Les différents types de contrats assurance vie expliqués simplement

Homme d'une cinquantaine d'années consultant des documents financiers sur une terrasse ensoleillée, l'air concentré et serein
4 juin 2026

Ce contenu est fourni à titre informatif et ne constitue pas un conseil en gestion de patrimoine. Consultez un conseiller financier ou notaire pour toute décision patrimoniale.

L’assurance vie reste le placement préféré des Français, avec un encours total atteignant 1 980 milliards d’euros fin 2024, selon les données publiées par France Assureurs. Derrière ce chiffre massif se cachent des contrats aux architectures très différentes : certains misent tout sur la sécurité, d’autres ouvrent l’accès à des marchés financiers diversifiés.

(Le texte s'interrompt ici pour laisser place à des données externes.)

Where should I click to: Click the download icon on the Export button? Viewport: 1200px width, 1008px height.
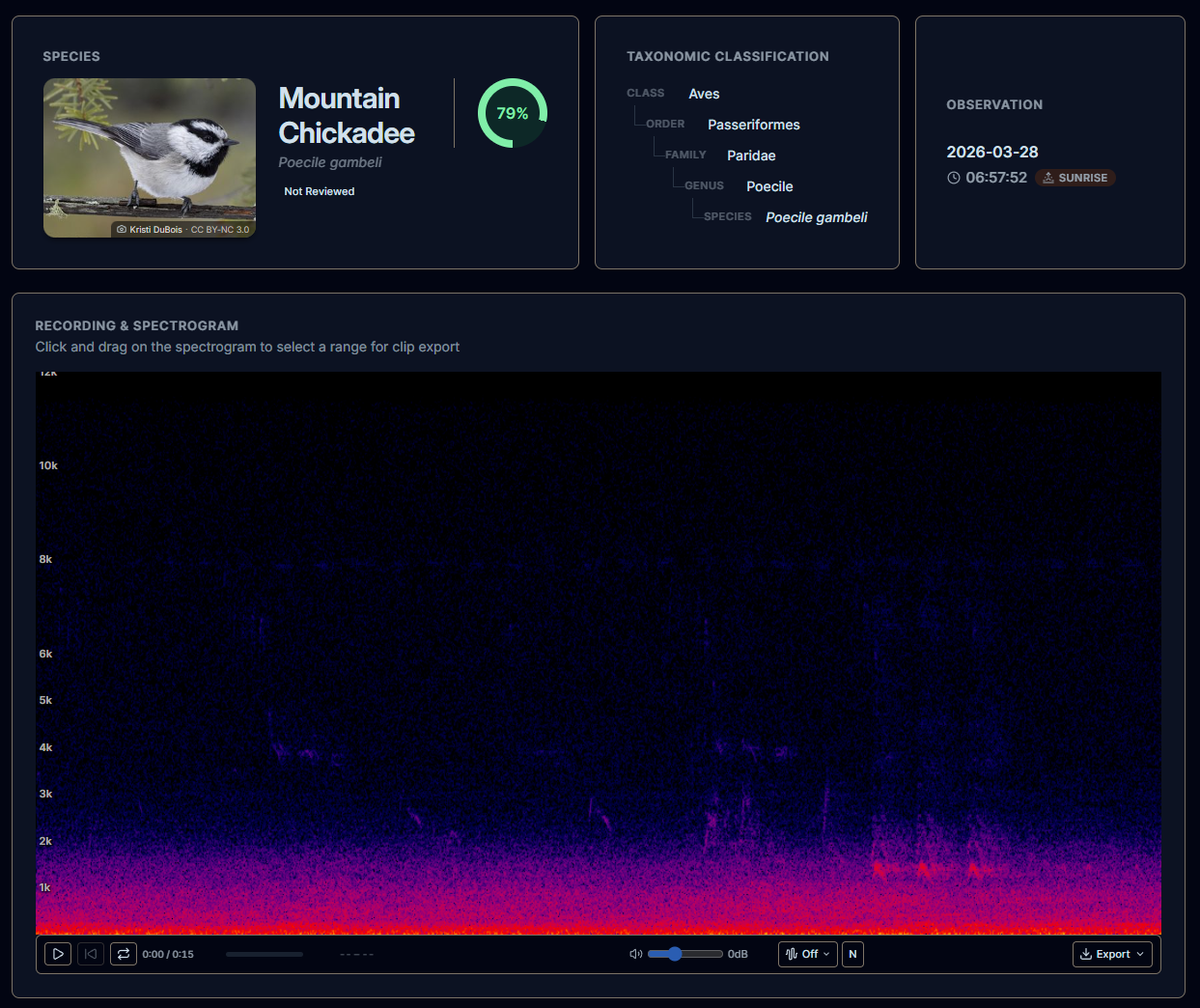pyautogui.click(x=1087, y=954)
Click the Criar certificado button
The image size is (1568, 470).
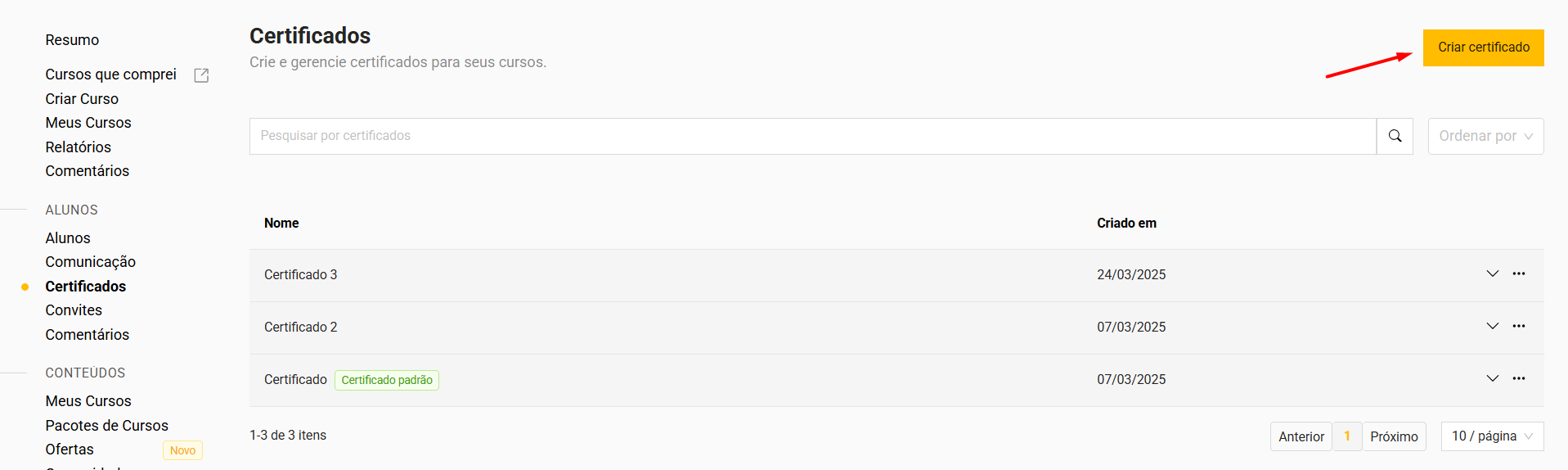[1483, 47]
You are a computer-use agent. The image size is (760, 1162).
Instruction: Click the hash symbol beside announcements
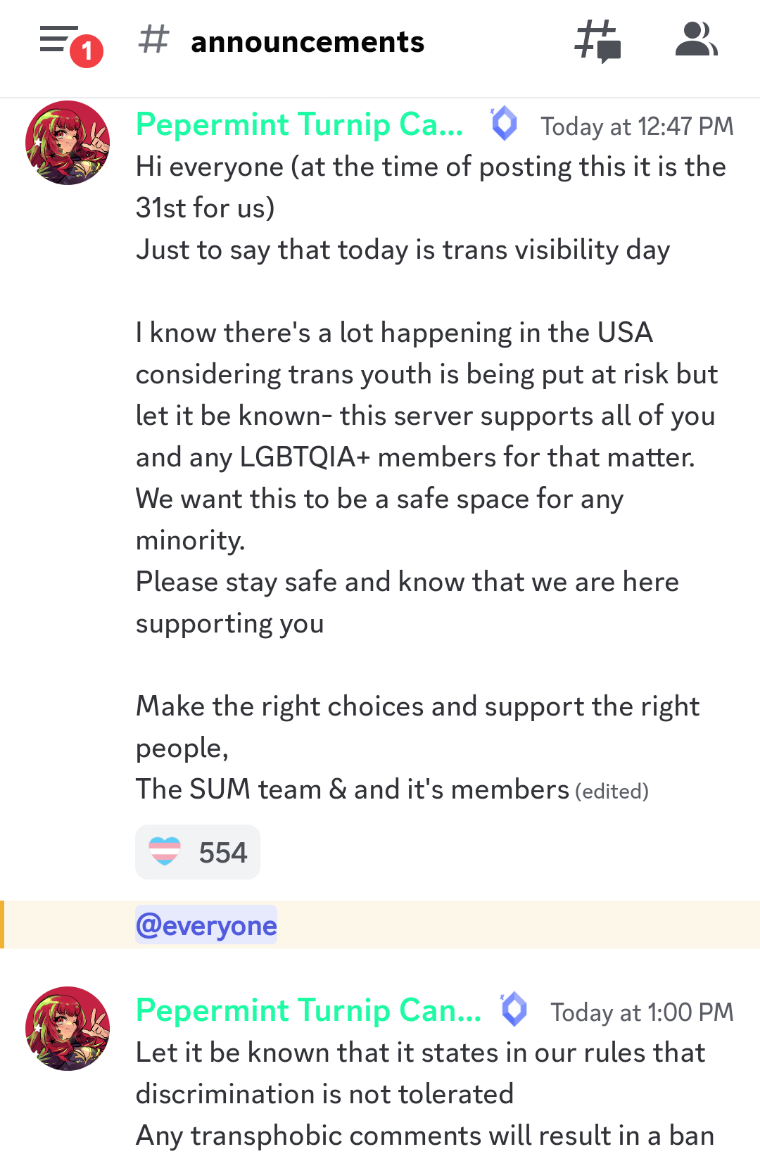point(153,41)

Comprendre ces distinctions, c’est la première condition pour choisir une enveloppe réellement adaptée à ses objectifs patrimoniaux — qu’il s’agisse de préparer une retraite complémentaire, de faire fructifier une épargne disponible ou d’organiser la transmission d’un capital.

Monosupport ou multisupport : la première distinction à maîtriser

Avant même de s’interroger sur les supports d’investissement ou les options de gestion, il convient de saisir la différence structurelle entre deux grandes familles de contrats. Cette distinction conditionne l’ensemble des choix qui suivront.

Un contrat monosupport concentre l’intégralité de l’épargne sur un fonds en euros. L’assuré bénéficie d’une garantie en capital : chaque année, les intérêts acquis s’ajoutent définitivement à la valeur du contrat — c’est le mécanisme de l’effet cliquet. Ce profil convient aux épargnants qui placent la sécurité avant tout, et qui acceptent en contrepartie un rendement modéré, encadré par la politique de placement de l’assureur.

Un contrat multisupport, à l’inverse, combine le fonds en euros avec un accès à des unités de compte (UC) — des supports investis sur les marchés financiers, immobiliers ou obligataires. Cette architecture offre un potentiel de rendement supérieur, mais introduit un risque de perte en capital sur les UC. C’est sur ce type de contrat que repose aujourd’hui la majorité de la collecte d’épargne nouvelle, les unités de compte représentant 27% des cotisations d’après les chiffres 2025 de l’assurance vie par France Assureurs.

Un contrat multisupport comme l’Actépargne2 de La France Mutualiste illustre bien cette logique : le fonds en euros coexiste avec une trentaine de fonds financiers accessibles en gestion libre ou déléguée, organisés selon deux gammes (Engagé et Classique) pour correspondre à des convictions d’investissement variées.

Bon à savoir : Dans un contrat multisupport, la part investie sur le fonds en euros reste garantie même si les UC perdent de la valeur. La répartition entre les deux types de supports peut être ajustée à tout moment via une opération d’arbitrage.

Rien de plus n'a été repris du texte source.